Creating the Tech of Tomorrow
To date, one of the biggest developments to come from Platzer’s research is the KeYmaera X prover, which Platzer characterizes as a “gigantic, quantum leap in terms of the reliability of our safety technology, passing far beyond in rigor than what anyone else is doing for the analysis of cyber-physical systems.”
The KeYmaera X prover, which was created by Platzer and his team, is a tool that allows users to easily and reliably construct mathematical correctness proofs for CPS through an easy-to-use interface.
More technically, KeYmaera X is a hybrid systems theorem prover that analyzes the control program and the physical behavior of the controlled system together, in order to provide both efficient computation and the necessary support for sophisticated safety proof techniques. Ultimately, this work builds off of a previous iteration of the technology known as KeYmaera. However, Platzer states that, in order to optimize the tool and make it as simple as possible, the team essentially “started from scratch.”

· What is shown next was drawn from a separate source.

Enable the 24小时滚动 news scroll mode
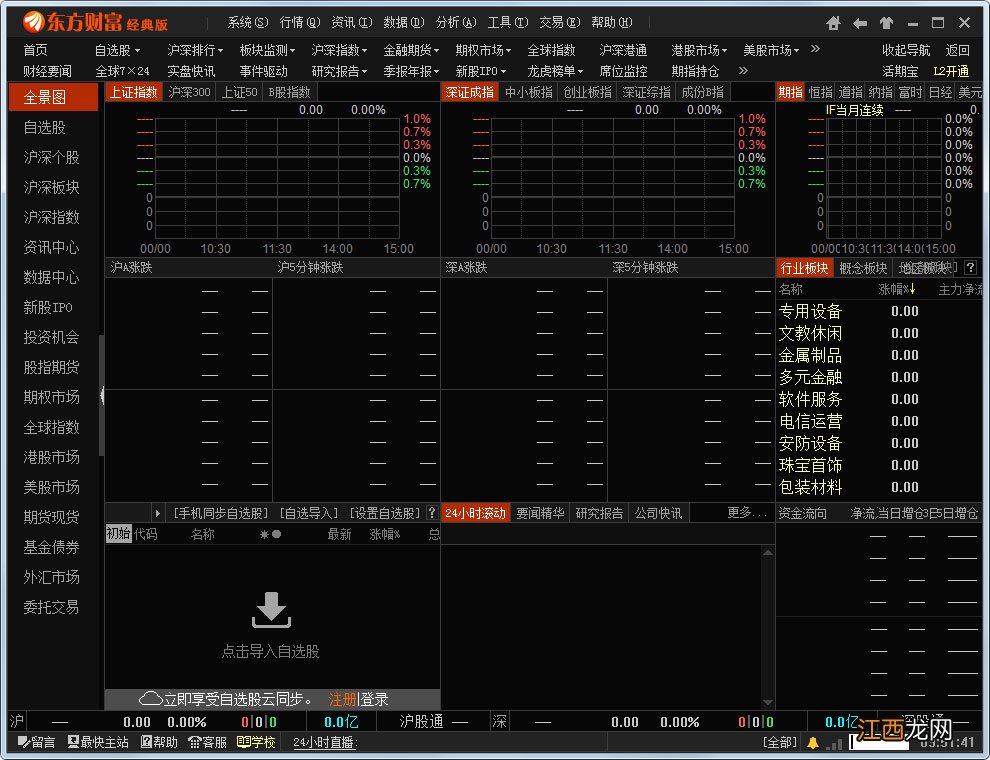990x760 pixels. (477, 512)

Emphasizing just how dramatic these most recent changes are, Platzer notes that, in the previous prover, the correctness of the statements was dependent on some 66,000 lines of code. Notably, each of these 66,000 lines were all critical to the correctness of the verdict. According to Platzer, this poses a problem, as it’s exceedingly difficult to ensure that all of the lines are implemented correctly. Although the latest iteration of KeYmaera is ultimately just as large as the previous version, in KeYmaera X, the part of the prover that is responsible for verifying the correctness is a mere 2,000 lines of code.
This allows the team to evaluate the safety of cyber-physical systems more reliably than ever before. “We identified this microkernel, this really minuscule part of the system that was responsible for the correctness of the answers, so now we have a much better chance of making sure that we haven’t accidentally snuck any mistakes into the reasoning engines,” Platzer said. Simultaneously, he notes that it enables users to do much more aggressive automation in their analysis. Platzer explains, “If you have a small part of the system that’s responsible for the correctness, then you can do much more liberal automation. It can be much more courageous because there’s an entire safety net underneath it.”

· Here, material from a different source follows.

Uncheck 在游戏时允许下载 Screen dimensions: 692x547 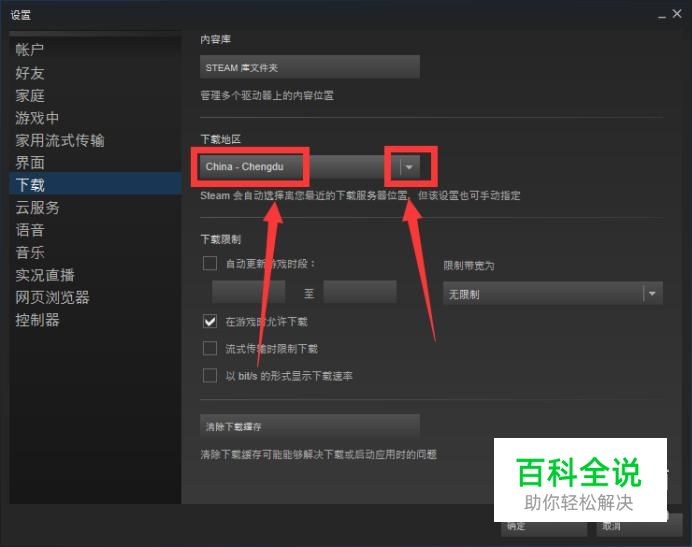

For the next stage of his research, Platzer is going to begin integrating multiple mathematical models that could potentially describe reality into a CPS. To explain these next steps, Platzer returns once more to self-driving cars: “If you’re following another driver, you can’t know if the driver is currently looking for a parking spot, trying to get somewhere quickly, or about to change lanes. So, in principle, under those circumstances, it’s a good idea to have multiple possible models and comply with the ones that may be the best possible explanation of reality.”
Ultimately, the goal is to allow the CPS to increase their flexibility and complexity by switching between these multiple models as they become more or less likely explanations of reality. “The world is a complicated place,” Platzer explains, “so the safety analysis of the world will also have to be a complicated one.”